I am an avid gardener, but I grew up in a home that gardened the old-fashioned way, and I am just now learning about some of the new, “improved” gardening contraptions.
I ran into a new idea today, when I researched the method for starting artichoke seeds indoors.
Next spring, I want to try growing artichokes in my Zone 7 Garden. I realize that this is going to be a challenge. Artichokes like to grow in a more Mediterranean place than the coast of New Jersey, and in order to have a good growing season, I’ll need to start the plants inside.
Again: that will be a challenge. Artichokes have long taproots, and they do not like their roots to be harassed. I’ll need a long seed growing starting system, and my research led me to the rather costly Deep Root Training Seed Starters. Voila! Great idea. The hinges will allow the rooted plants to be removed without significant abuse.
But Whoa! These dudes are expensive [$20.00 per set].
I don’t have money to burn! Surely there is an alternative.
In the same day, I have learned about a new, seemingly valuable gardening concept and subsequequent rejected it–at least part of it.
One year I created my own seed cups by molding wet newspaper inside the black planters that I had saved from the nursery. Good idea, but this system is a bit flimsy–especially after watering.
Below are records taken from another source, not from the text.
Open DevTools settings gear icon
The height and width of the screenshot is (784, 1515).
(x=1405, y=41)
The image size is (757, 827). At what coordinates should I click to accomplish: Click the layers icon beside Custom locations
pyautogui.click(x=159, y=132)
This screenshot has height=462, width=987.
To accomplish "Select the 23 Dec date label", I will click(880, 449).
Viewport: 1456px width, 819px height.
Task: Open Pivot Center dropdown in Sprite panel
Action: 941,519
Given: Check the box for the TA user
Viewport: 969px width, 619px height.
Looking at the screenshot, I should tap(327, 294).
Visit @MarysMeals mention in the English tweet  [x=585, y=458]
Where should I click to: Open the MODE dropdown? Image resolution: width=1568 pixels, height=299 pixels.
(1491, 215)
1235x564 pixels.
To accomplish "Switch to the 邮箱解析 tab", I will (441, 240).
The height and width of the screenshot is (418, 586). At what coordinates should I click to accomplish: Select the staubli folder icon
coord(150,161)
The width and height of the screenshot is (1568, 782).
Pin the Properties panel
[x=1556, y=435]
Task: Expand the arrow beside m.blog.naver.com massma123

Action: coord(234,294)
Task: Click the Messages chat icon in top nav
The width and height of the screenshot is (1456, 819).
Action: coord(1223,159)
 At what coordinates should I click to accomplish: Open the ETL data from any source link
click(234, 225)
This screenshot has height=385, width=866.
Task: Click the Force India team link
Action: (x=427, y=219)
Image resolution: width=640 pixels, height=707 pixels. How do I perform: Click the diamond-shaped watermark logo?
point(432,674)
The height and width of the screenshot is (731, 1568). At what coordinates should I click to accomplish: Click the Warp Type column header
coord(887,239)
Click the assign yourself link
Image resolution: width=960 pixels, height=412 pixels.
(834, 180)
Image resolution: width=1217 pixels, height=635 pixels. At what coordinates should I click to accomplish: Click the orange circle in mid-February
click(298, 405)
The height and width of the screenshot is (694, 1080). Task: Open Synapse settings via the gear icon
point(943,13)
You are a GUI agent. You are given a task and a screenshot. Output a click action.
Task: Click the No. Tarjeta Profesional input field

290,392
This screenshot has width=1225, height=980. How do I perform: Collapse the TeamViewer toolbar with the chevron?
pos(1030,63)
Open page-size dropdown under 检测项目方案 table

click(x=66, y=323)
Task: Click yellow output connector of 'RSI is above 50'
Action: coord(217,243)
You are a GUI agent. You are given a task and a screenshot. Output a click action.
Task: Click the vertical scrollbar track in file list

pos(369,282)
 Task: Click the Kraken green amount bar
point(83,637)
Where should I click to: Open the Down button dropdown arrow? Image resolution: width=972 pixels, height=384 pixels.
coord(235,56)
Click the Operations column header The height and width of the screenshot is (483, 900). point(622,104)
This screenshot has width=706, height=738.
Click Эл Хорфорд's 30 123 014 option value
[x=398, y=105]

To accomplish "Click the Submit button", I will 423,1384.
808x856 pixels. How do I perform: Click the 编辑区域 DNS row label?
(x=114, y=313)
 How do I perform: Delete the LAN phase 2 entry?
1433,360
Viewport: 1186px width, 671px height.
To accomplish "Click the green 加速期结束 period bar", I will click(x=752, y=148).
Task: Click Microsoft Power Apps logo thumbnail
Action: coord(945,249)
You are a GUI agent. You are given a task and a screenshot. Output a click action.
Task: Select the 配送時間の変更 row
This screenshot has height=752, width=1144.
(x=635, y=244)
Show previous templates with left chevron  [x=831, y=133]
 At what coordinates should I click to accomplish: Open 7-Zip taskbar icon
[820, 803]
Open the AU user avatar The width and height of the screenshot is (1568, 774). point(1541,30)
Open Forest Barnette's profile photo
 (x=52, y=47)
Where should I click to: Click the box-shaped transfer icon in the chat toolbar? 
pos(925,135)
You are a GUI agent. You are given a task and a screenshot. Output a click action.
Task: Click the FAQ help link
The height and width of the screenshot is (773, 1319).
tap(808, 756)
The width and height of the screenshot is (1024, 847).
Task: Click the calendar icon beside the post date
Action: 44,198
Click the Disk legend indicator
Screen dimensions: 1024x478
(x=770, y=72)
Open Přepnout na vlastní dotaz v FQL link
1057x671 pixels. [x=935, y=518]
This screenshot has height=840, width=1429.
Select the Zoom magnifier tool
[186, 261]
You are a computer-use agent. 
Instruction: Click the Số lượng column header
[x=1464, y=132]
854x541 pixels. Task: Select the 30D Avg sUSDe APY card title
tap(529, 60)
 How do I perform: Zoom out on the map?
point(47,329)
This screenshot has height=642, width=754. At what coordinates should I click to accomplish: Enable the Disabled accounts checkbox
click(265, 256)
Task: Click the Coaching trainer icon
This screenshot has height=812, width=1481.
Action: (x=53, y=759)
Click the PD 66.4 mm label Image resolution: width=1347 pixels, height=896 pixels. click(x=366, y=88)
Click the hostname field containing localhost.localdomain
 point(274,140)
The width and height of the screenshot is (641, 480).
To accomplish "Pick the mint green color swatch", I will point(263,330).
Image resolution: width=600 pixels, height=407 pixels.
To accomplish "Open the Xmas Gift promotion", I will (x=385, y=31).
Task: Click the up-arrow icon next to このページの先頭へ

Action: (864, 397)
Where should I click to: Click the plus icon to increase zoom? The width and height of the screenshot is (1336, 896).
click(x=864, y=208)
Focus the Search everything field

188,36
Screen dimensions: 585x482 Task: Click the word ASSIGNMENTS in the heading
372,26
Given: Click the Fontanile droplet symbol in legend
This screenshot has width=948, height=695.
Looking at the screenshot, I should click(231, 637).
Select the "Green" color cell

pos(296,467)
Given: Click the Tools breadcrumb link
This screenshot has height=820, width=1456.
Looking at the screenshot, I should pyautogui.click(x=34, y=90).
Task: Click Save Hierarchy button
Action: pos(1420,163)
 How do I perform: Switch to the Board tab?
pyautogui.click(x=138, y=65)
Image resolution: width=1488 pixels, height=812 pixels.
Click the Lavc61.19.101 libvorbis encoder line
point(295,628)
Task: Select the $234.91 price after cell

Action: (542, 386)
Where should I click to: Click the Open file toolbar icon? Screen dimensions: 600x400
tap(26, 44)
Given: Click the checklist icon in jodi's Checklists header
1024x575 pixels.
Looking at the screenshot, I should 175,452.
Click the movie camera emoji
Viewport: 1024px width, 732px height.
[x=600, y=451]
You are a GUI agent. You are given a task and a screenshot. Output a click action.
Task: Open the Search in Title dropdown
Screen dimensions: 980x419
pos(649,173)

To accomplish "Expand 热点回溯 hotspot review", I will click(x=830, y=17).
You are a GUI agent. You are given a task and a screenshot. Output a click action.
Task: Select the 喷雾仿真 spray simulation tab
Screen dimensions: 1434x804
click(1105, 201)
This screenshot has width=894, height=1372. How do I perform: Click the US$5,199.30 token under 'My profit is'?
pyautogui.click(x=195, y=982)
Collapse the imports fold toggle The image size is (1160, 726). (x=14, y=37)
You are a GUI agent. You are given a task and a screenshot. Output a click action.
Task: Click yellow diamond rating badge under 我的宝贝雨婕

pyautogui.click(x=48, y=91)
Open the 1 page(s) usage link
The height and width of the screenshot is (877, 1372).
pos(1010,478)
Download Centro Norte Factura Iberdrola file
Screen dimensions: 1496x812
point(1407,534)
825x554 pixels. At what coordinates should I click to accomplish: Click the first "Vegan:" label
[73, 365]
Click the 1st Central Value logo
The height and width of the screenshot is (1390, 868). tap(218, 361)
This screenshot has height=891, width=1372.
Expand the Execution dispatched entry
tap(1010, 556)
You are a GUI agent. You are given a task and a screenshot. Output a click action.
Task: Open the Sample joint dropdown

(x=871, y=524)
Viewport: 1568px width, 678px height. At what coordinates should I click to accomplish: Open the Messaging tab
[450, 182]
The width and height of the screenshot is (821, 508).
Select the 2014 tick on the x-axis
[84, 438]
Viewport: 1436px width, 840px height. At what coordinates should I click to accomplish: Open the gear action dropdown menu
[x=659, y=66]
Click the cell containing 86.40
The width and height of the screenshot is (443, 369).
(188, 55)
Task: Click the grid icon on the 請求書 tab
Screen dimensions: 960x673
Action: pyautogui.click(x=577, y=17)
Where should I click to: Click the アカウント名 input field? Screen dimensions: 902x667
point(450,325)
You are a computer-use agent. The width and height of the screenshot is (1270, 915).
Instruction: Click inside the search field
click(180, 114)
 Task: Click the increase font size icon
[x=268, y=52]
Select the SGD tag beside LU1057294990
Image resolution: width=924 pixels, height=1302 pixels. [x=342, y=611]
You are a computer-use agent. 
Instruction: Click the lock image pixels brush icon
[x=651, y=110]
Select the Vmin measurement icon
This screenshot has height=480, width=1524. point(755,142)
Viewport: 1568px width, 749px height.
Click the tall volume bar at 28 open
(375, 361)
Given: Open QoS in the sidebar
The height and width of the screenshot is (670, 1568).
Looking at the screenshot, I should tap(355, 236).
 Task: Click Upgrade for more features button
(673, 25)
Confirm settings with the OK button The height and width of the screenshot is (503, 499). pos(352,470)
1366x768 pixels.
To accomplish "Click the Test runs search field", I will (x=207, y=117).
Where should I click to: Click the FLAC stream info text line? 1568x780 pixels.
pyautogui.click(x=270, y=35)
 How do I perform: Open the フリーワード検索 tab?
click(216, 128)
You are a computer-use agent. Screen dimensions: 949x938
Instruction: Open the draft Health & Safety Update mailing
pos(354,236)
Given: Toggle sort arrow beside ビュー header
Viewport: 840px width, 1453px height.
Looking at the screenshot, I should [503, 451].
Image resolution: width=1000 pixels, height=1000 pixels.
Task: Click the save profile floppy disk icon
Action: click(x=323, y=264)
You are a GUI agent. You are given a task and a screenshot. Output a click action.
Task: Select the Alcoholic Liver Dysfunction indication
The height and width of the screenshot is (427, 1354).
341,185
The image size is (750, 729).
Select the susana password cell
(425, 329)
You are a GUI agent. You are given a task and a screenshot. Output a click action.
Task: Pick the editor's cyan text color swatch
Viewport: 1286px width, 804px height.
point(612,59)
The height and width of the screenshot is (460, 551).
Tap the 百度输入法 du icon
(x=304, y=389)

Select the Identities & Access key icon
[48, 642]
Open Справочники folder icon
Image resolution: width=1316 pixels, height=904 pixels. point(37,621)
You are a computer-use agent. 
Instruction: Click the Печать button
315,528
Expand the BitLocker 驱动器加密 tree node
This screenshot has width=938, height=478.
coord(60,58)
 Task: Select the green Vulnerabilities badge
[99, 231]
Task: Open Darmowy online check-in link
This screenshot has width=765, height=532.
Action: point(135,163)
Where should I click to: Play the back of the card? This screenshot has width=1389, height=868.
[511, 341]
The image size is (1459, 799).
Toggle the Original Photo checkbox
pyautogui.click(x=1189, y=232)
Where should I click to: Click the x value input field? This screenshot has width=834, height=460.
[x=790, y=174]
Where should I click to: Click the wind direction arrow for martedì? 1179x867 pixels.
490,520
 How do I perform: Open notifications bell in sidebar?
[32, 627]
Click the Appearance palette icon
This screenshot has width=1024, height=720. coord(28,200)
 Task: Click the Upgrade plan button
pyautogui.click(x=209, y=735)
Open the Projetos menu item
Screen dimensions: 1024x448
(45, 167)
Some use toilet paper rolls for starting deep root plants.
But I read that toilet paper rolls will not even hold up to the lengthy seeding process that artichokes require. Back to the drawing board.
I found that some people use water bottles as deep root seed starters, and because the water bottle can be cut away from the started plant [thereby not destroying the root system], I decided that I’ll try a variation of the water bottle process.
When transplanting artichoke plants, it is essential that the roots not be disturbed. Even though the water bottle can be cut away from the roots, I decided that I’d improve this system by inserting toilet paper rolls inside the water bottles. The plastic will be there for durability, and the toilet paper roll inside will help protect the roots during transplanting. I can even go a step further and roll newspaper around the toilet paper roll–before placing the roll inside the water bottle.
The same result could be achieved with plastic cups and/or a clear plastic cup on top of the bottle could serve as a greenhouse.
Note: To assure good drainage, I’ll use a drill or a nail to cut holes into the bottom of the bottles. Then I’ll place the bottles in a tray that is also perforated.